Sono trascorsi 39 anni dal quel 2 agosto 1980. Erano le 10,25 alla stazione di Bologna, quando una bomba a tempo e depositata nella sala d’aspetto esplose causando una strage: si contarono alla fine 85 morti e 200 feriti tra i quali numerosi mutilati. La carica esplosiva era stata miscelata con cura professionale per essere micidiale e devastante e causare il maggior danno possibile: infatti fece crollare l’ala ovest dell’edificio, ma l’onda d’urto investì il treno Adria Express in quel momento in sosta sul primo binario, distruggendo 30 metri di pensilina e il parcheggio antistante quella parte della stazione.

Anche Altofonte pianse le sue vittime. E le piange anche oggi con una cerimonia che si terrà al cimitero. Tra le vittime, infatti, tre giovani del centro alle porte di Palermo. Luca Marino (24 anni), Angelina Marino (23 anni), Domenica Marino (26 anni). A perdere la vita anche Antonella Ceci di appena 19 anni, fidanzata di Luca. Quel giorno Angelina e Domenica erano arrivate a Bologna per conoscere proprio la futura cognata. Nel pomeriggio di quel 2 agosto, una telefonata sconvolse per sempre la vita della famiglia parchitana: era stata trovata la carta d’identità di Mimma. Poi, da sotto le macerie, hanno estratto i corpi, uno dopo l’altro di Domenica, Luca, Angelina e Antonella.

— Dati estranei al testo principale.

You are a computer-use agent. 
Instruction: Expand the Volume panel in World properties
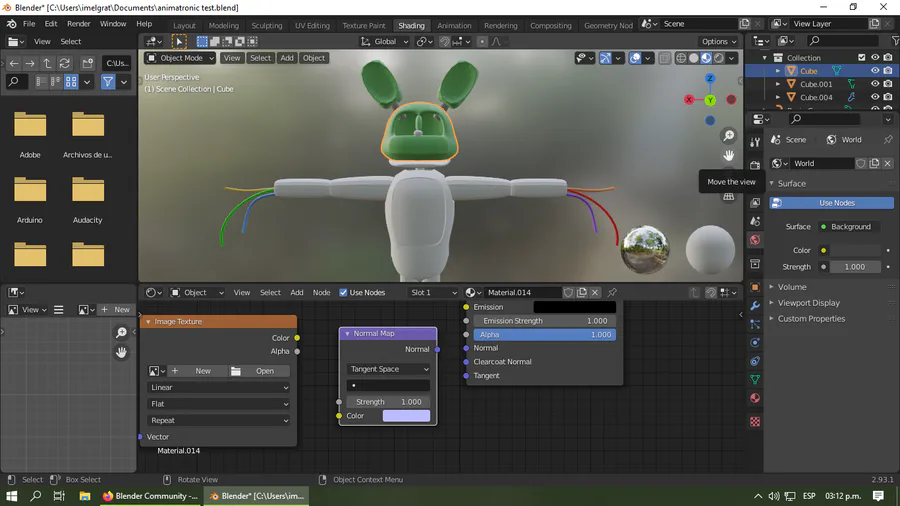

Attorno a questa strage, come era già avvenuto per quella di Piazza Fontana nel 1969, si sviluppò un cumulo di affermazioni, smentite, piste vere e false, tipiche di altri tragici avvenimenti della “strategia della tensione” che aveva attraversato una lunga parte della storia della cosiddetta Prima repubblica, insieme alla stagione della guerra armata delle Brigate Rosse culminata con l’eccidio di Via Fani e la prigionia e l’assassinio del Presidente Aldo Moro, avvenuto il 9 maggio 1978. Ci fu dunque contemporaneità nella deriva storica di polarizzazione ideologica, in un’epoca in cui lo Stato non si dimostrò sempre all’altezza dei fatti, capace di prevenire attentati e atti criminali attraverso i servizi di intelligence. Basti ricordare le affermazioni del giudice Libero Mancuso che, molti anni dopo i fatti di Bologna dichiarò che i depistaggi erano iniziati il giorno stesso della strage, imputata allo scoppio di una caldaia della stazione. Restano a distanza di anni molti interrogativi che non sono stati ancora del tutto chiariti. Possiamo aggiungere a questa lunga scia di sangue e di terrore i delitti “eccellenti” dei magistrati siciliani Falcone e Borsellino, ricordati recentemente poiché avvenuti a poco più di cinquanta giorni l’uno dall’altro nel maggio e luglio 1992.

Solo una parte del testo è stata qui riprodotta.